A few weeks ago I saw an argument about Parse websites where one of the members posted this code anti-robo it was also reported that the software used by him during the process was an exorbitant time trying to download a single page and at the end there was only this anti-roboe code and no content of the desired page, unfortunately I no longer have the link neither the discussion nor the website whose page has this anti-roboe.

Obs: It was reported that he was using the software Phantomjs configured with a user-agent (what in theory should make it look like Chrome/firefox).

Obs2: This is the original code formatting

  • is only encoded... there are several websites that decode returning the result compiled by function Eval().
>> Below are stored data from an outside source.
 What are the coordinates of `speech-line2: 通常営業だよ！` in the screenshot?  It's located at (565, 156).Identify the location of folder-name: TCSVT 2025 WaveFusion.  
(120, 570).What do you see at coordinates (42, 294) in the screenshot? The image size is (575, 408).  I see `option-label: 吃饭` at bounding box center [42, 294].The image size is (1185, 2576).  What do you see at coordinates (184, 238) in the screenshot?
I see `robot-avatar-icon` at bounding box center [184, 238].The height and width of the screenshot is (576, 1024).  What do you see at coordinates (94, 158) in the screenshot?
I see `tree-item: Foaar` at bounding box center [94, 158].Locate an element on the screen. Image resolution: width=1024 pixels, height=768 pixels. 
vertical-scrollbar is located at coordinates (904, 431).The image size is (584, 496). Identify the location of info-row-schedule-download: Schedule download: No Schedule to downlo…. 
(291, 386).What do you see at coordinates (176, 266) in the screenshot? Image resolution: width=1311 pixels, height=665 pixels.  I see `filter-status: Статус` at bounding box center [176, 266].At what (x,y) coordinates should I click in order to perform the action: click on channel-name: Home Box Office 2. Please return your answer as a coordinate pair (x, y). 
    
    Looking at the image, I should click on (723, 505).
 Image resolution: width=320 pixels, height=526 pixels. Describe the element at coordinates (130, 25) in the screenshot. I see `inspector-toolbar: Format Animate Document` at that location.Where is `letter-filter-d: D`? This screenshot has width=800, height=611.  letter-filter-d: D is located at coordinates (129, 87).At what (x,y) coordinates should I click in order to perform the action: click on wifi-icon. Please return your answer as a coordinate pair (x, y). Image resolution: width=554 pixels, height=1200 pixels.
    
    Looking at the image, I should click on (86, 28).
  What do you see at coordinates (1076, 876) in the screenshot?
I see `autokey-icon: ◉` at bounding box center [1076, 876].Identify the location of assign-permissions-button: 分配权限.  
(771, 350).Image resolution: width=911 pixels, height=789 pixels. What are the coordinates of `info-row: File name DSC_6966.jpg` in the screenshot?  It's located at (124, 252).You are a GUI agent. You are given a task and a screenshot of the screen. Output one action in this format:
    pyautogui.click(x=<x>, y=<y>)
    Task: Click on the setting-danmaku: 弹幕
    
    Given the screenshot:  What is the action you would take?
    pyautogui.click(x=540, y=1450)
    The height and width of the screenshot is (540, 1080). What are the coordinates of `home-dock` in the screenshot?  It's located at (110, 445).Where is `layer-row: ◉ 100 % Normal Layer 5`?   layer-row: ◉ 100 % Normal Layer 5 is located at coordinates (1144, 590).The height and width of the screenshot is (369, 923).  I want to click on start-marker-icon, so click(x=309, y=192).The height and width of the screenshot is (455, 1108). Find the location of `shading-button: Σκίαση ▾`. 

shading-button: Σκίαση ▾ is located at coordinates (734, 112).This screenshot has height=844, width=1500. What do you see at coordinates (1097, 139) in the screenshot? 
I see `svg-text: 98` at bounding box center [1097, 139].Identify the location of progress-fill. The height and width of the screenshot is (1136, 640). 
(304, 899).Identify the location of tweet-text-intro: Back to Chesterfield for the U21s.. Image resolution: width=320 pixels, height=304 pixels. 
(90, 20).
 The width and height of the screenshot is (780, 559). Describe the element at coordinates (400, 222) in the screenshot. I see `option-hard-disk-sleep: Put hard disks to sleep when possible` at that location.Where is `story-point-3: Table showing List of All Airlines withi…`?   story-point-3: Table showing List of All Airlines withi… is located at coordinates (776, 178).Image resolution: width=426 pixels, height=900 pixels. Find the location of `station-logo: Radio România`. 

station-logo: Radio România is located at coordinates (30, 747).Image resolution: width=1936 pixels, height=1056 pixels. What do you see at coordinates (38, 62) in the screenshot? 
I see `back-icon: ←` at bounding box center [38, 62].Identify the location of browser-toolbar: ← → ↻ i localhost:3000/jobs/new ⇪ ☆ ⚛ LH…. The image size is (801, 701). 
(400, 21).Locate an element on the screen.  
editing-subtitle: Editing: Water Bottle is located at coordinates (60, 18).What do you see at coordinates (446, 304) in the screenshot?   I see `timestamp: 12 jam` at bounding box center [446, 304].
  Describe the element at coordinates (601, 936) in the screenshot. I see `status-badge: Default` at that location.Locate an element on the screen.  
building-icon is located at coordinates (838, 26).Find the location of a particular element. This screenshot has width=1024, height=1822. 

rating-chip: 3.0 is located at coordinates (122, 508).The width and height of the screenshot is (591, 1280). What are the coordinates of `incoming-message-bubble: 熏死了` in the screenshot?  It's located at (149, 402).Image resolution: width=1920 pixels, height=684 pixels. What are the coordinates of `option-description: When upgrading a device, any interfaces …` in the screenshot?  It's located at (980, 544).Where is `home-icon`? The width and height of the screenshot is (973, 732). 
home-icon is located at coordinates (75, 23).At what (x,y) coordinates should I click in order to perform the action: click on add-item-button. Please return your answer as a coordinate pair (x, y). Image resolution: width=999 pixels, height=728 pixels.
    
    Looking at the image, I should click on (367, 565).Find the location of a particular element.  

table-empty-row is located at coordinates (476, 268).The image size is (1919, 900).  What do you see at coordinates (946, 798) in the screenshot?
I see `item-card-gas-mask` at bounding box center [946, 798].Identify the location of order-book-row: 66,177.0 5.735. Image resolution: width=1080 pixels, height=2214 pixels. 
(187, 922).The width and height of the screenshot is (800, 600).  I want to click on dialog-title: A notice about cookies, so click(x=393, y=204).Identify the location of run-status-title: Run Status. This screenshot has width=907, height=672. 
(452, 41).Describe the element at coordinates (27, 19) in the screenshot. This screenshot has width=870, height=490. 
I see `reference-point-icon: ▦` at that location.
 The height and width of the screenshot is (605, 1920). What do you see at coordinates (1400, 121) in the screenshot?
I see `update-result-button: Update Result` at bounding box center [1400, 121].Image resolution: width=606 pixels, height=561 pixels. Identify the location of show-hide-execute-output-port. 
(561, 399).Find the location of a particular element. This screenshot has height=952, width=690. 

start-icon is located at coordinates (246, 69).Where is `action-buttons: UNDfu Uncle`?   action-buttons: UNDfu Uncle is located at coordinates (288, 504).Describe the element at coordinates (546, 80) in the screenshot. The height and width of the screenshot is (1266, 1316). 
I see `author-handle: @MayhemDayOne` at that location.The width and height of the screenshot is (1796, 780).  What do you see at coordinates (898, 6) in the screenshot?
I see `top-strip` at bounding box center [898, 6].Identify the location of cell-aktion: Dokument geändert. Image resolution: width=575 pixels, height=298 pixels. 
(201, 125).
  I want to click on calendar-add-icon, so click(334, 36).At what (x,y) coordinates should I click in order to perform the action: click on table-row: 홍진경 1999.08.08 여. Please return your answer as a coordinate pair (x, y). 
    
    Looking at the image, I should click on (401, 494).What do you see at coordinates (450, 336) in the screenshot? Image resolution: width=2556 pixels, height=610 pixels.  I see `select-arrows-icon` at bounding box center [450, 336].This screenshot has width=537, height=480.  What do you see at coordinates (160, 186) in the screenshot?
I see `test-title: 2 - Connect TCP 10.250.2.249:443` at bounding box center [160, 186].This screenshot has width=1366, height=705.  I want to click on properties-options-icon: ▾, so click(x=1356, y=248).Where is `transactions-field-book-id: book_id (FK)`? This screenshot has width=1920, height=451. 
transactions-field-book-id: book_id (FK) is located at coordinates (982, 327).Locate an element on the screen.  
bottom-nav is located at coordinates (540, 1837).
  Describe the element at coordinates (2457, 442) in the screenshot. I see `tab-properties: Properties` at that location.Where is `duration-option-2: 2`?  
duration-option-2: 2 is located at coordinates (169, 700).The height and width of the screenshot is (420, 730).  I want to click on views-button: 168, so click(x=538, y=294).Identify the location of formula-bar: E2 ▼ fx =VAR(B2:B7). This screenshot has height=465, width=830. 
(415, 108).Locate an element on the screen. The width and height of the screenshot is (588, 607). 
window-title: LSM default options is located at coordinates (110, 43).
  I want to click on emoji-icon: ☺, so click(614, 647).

Do it yourself on this site and see what it returns: http://www.strictly-software.com/unpacker

  • @Danielomine could not do unpack, I would like an explanation of the same code.

1 answer

14


The original code is:

function challenge() {
    document.cookie = 'Anti-Robot=ee2c23967cffbc6dff69153929fd8155017def99; max-age=86400; path=/';
    window.location.reload()
}

It basically defines the cookie Anti-Robot and then refresh the page.

Probably the cookie is used later checked on the server to prevent a form from being submitted or a request being made by automated scripts.

Maybe the value of the cookie is invalidated with each request and generated again, as a type token with limited duration. This is a common technique in several frameworks of different languages to avoid requests duplicates (user clicks twice on button, browser makes 2 submits, but the second is ignored by the server because the token was already used in the first request) and some security holes.

However, you would need to evaluate the code in context to be sure.

  • how did I get this result? how does the browser get this result?

  • 1

    @Ricardohenrique To decompile I used the unpacker that Daniel Omine suggested. You need to paste there only the line of Eval. Already the browser performs what is inside the Eval and there has a function that decodes the code.